PROGRAMMING NOTE: Watch UFC 167 preliminary fights on Sportsnet 360 Saturday starting at 8 p.m. EST and catch three bonus prelims on sportsnet.ca at 6:45 p.m. EST
According to UFC president, Dana White, GSP is the biggest pay-per-view draw in mixed martial arts. He’s fought in a main or co-main event 14 consecutive times dating back to 2006. So he’s going to do a lot of press in the lead-up to any event he’s a part of. That’s a given. But the demands on his time and the extent of public interest are simply that much more intense whenever he fights on home soil.
Ahead of GSP’s highly anticipated grudge match against Nick Diaz in Montreal last March, I had learned that he was going to drop the puck at a Montreal Canadiens game just three nights before he would be the centre of attention himself at the Bell Centre. So I asked him whether or not he was looking forward to it. Expecting a canned response—“It’s an honour, very happy to do it, should be fun, yada yada yada”—I was surprised to hear his candid answer.
“To tell you the truth I would have liked to (stay home),” an enervated-sounding St-Pierre explained. “I don’t like to do this stuff but I have to do it. I’m here to fight. It’s part of the game.”
St-Pierre is a gentleman and a true professional, so he obliges these kinds of requests with little or no hesitation. But make no mistake, it is a tiresome endeavour. And when he fights in Montreal the pressure is particularly inflated because he does additional interviews in French for the local media, something his opponents don’t have to do. Sidney Crosby is the face of the NHL in Canada, but he’s not expected to carry the load the same way GSP does for the UFC north of the border.
St-Pierre (24-2) has a massive fan base outside Canada but he hasn’t fought in the United States since dominating Dan Hardy at UFC 111 in New Jersey in March 2010. He’s had plenty of success fighting in Las Vegas—of his 20 UFC fights, 10 have taken place in Vegas, all of which he won, five of which he finished. He hasn’t fought there since 2009, but his history in Sin City could bode well on fight night, especially considering his opponent doesn’t have much experience fighting there.
Hendricks (15-1), who fights out of Texas, has competed just three times in Las Vegas in his MMA career. In fact, his lone loss occurred there back at The Ultimate Fighter 12 Finale in December 2010. The man to defeat him? Rick Story, whom GSP recruited for his latest training camp in order to prepare for UFC 167.
Many are saying this will be GSP’s most difficult title defence and that Hendricks is the most dangerous opponent he’s ever faced, so the fact the champ won’t have to deal with the added hometown pressure during fight week is a bonus.
GSP has said repeatedly “you have to be crazy in the head” to be a champion, and leading up to UFC 167 he’s exuded all the right types of crazy—he even purchased a regulation-sized Octagon to train in.

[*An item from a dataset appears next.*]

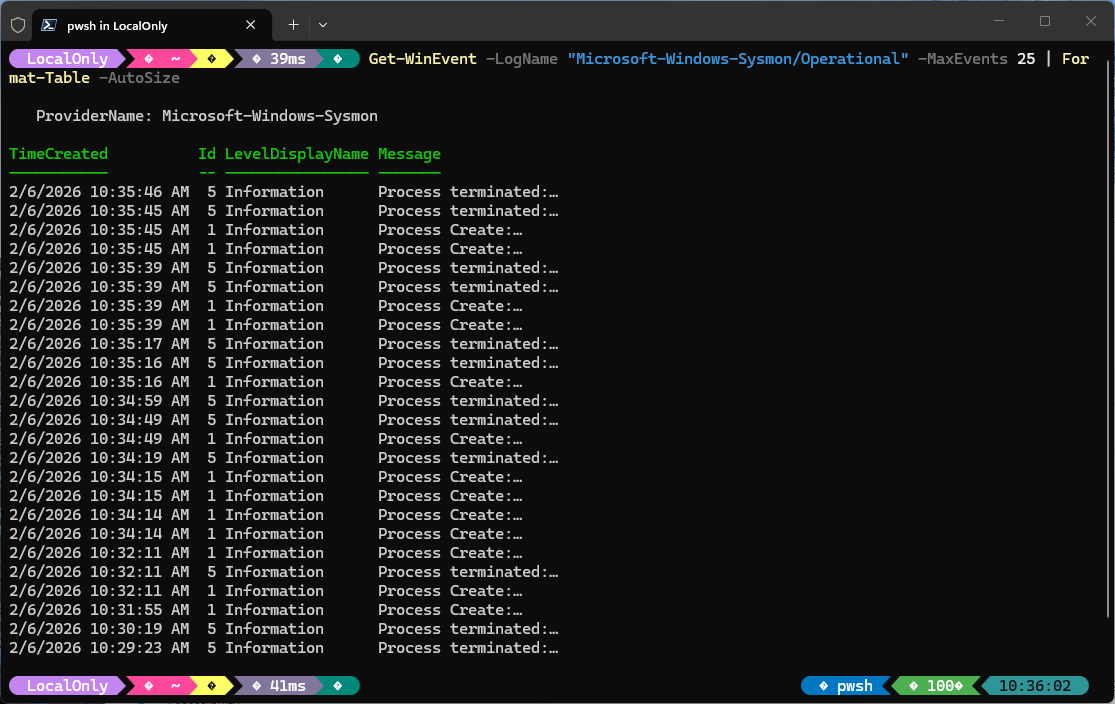1115x704 pixels.
Task: Close the "pwsh in LocalOnly" tab
Action: 251,24
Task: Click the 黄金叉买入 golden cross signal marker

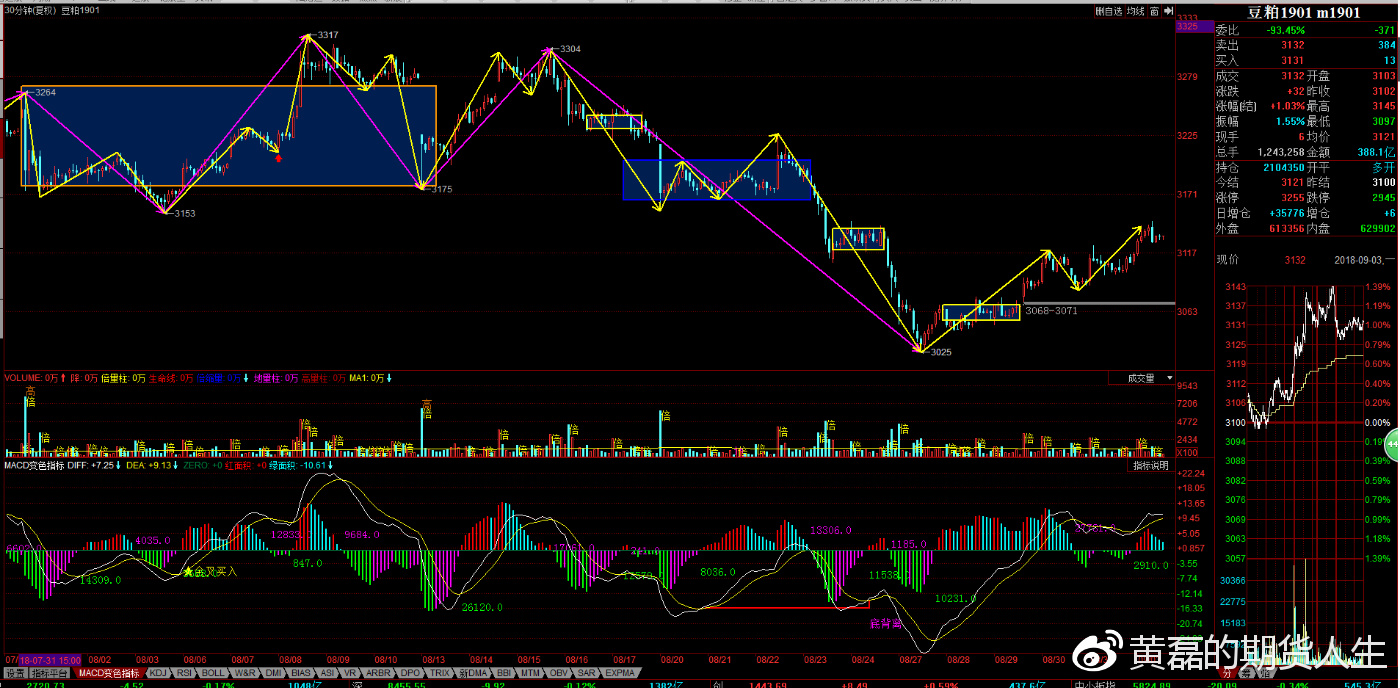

By all accounts he’s had an excellent fight camp and by his own admission he’s obsessed with defeating Hendricks.
There’s a different vibe about GSP heading into this fight; a new air of confidence he’s displaying.
The daily grind of MMA training camps can become monotonous, and when you fight in the same venues and are constantly bombarded with mentally draining, time-consuming media requests it adds a new layer to the tedium. Groundhog Day with a lot of stitches.
At UFC 167 in Las Vegas, Georges St-Pierre gets the fresh start he so desperately needs and the end result could be the best GSP we’ve seen.